So if you just want a sorted set of ranges of some type, let’s call it Underlying, then how about a simple type lambda in Scala 3?

type SortedRangeSet[Underlying] = [Underlying] =>> SortedSet[Range[Underlying]]

Or more concisely:

type SortedRangeSet = SortedSet[Range[_]]

(Had to edit the above as once again, wildcards versus type constructors, etc…)

That would police client code’s use like this:

val yep: SortedRangeSet[Int] = SortedSet(Range(0, 1)) // That's fine.

val nope: SortedRangeSet[Int] = SortedSet(1) // Does not compile.

val chancer: SortedRangeSet[String] = SortedSet(Range(0, 1)) // Thought we might get away with it, but does not compile either.

I’m not sure whether my response is pitched at the right level, given the sophistication of your Scastie example. Are you trying to solve some much more complex problem? Was an LLM involved?

Anyway, hope that helps. If you really want to roll your own collection, you could look at: Implementing Custom Collections (Scala 2.13) | Scala Documentation for inspiration.

Thanks for your reply @sageserpent-open. Really appreciate you trying to help me out and for taking the time to write something so thoughtful.

(Collected data entries)
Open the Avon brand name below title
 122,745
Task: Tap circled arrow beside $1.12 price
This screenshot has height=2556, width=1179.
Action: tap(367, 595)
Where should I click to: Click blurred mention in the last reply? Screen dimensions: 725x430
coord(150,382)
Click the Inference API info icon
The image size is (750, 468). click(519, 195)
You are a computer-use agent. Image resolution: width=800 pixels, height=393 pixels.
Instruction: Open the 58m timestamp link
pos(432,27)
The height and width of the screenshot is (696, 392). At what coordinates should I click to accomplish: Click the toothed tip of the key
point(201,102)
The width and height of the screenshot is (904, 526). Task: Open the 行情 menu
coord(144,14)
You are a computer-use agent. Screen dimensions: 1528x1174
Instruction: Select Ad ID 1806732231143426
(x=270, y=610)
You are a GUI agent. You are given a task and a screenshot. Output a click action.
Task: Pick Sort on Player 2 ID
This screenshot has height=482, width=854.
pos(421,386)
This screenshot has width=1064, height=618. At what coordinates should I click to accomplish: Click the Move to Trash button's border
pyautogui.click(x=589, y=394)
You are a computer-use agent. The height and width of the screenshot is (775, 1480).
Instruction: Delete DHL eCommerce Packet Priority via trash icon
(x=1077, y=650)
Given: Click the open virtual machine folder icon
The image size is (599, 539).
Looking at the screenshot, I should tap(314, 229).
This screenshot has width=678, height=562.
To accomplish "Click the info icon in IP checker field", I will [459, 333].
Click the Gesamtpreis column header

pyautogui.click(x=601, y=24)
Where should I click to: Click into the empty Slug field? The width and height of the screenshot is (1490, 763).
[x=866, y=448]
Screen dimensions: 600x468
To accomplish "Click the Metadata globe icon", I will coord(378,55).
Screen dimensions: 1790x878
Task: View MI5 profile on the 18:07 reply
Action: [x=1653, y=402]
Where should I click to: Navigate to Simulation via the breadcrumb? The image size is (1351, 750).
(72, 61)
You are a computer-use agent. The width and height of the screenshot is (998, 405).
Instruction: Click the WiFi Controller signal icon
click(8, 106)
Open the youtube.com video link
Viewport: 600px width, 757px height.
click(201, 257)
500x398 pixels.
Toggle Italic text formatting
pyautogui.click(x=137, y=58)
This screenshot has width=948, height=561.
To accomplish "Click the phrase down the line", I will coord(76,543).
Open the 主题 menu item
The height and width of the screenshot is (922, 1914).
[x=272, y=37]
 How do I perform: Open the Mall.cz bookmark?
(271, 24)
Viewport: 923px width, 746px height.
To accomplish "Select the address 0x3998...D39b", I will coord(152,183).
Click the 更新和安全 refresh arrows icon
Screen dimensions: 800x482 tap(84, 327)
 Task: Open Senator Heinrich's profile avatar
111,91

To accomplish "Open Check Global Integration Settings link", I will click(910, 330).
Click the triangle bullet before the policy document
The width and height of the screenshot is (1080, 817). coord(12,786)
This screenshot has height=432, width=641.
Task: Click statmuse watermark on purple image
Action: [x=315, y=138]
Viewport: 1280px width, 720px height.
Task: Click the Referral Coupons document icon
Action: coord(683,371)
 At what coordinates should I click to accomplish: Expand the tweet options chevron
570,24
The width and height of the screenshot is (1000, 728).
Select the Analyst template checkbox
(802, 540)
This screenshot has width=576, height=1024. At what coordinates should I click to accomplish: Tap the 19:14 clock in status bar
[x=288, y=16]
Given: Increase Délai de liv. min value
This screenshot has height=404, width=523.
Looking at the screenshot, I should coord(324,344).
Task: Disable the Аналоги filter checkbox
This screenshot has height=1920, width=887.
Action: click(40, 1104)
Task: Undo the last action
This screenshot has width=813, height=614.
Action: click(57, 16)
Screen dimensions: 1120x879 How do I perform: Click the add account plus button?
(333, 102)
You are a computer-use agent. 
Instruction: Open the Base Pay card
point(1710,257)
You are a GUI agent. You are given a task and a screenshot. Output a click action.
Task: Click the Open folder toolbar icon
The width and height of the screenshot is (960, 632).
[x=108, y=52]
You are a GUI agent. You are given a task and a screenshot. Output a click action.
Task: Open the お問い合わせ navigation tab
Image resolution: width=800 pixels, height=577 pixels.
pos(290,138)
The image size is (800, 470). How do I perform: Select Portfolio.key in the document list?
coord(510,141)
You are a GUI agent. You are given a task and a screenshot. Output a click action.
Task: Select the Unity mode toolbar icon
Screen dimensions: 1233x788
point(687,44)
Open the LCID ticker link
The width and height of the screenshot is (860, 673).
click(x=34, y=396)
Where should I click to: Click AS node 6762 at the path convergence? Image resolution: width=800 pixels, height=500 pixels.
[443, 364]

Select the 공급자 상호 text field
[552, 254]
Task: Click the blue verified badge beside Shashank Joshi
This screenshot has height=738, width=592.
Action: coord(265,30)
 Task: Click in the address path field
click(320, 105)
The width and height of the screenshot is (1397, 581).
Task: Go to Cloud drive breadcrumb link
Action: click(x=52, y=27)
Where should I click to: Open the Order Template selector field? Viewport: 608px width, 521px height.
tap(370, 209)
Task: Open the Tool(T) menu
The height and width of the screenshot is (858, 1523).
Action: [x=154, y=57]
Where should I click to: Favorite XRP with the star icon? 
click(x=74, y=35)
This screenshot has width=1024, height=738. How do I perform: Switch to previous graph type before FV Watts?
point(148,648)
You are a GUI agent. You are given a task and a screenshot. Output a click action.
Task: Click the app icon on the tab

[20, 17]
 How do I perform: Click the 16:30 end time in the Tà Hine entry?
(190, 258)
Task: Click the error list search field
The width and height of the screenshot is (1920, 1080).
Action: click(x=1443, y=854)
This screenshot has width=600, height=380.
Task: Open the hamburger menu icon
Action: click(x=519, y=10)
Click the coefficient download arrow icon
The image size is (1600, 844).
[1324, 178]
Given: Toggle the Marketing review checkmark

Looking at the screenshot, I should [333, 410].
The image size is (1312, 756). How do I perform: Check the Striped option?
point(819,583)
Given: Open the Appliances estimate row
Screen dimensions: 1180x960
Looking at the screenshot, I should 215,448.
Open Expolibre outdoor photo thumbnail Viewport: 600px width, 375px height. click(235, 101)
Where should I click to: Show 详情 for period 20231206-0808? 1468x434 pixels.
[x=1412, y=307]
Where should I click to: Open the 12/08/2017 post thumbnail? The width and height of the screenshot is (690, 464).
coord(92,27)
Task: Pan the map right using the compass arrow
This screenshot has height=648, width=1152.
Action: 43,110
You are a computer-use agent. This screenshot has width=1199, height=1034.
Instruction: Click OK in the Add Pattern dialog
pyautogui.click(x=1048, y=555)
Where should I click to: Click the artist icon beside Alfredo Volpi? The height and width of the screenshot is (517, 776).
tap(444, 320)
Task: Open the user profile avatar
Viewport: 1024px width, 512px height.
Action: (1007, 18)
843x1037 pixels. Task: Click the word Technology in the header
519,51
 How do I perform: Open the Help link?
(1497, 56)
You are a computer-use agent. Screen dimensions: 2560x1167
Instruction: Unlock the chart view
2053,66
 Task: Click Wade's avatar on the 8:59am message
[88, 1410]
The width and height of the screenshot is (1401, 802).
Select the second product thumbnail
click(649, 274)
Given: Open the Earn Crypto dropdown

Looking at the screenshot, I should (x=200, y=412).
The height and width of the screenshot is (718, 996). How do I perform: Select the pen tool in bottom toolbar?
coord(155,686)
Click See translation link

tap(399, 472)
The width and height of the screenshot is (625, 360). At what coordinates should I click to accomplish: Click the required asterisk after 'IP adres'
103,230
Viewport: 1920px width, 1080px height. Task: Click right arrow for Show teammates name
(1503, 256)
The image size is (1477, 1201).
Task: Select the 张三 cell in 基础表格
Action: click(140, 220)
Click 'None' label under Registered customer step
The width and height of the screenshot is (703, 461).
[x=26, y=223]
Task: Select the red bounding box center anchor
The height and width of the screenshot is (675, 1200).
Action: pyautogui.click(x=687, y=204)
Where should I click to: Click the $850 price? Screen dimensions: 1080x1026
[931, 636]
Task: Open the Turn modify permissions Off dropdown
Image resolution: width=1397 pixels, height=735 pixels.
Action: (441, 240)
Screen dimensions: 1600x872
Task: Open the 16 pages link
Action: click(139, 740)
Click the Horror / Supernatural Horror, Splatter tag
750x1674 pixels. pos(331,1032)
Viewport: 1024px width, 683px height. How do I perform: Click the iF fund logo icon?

**TASK OBJECTIVE**
Answer these questions about the Scala forum thread:
1. For which version of Scala does the thread propose a simple type lambda?
2. According to its comment, what happens with the declaration of `chancer`?
3. Which documentation page does the thread suggest for anyone who wants to roll their own collection?

**WRITTEN SOLUTION**
1. Scala 3.
2. It does not compile.
3. Implementing Custom Collections (Scala 2.13) | Scala Documentation.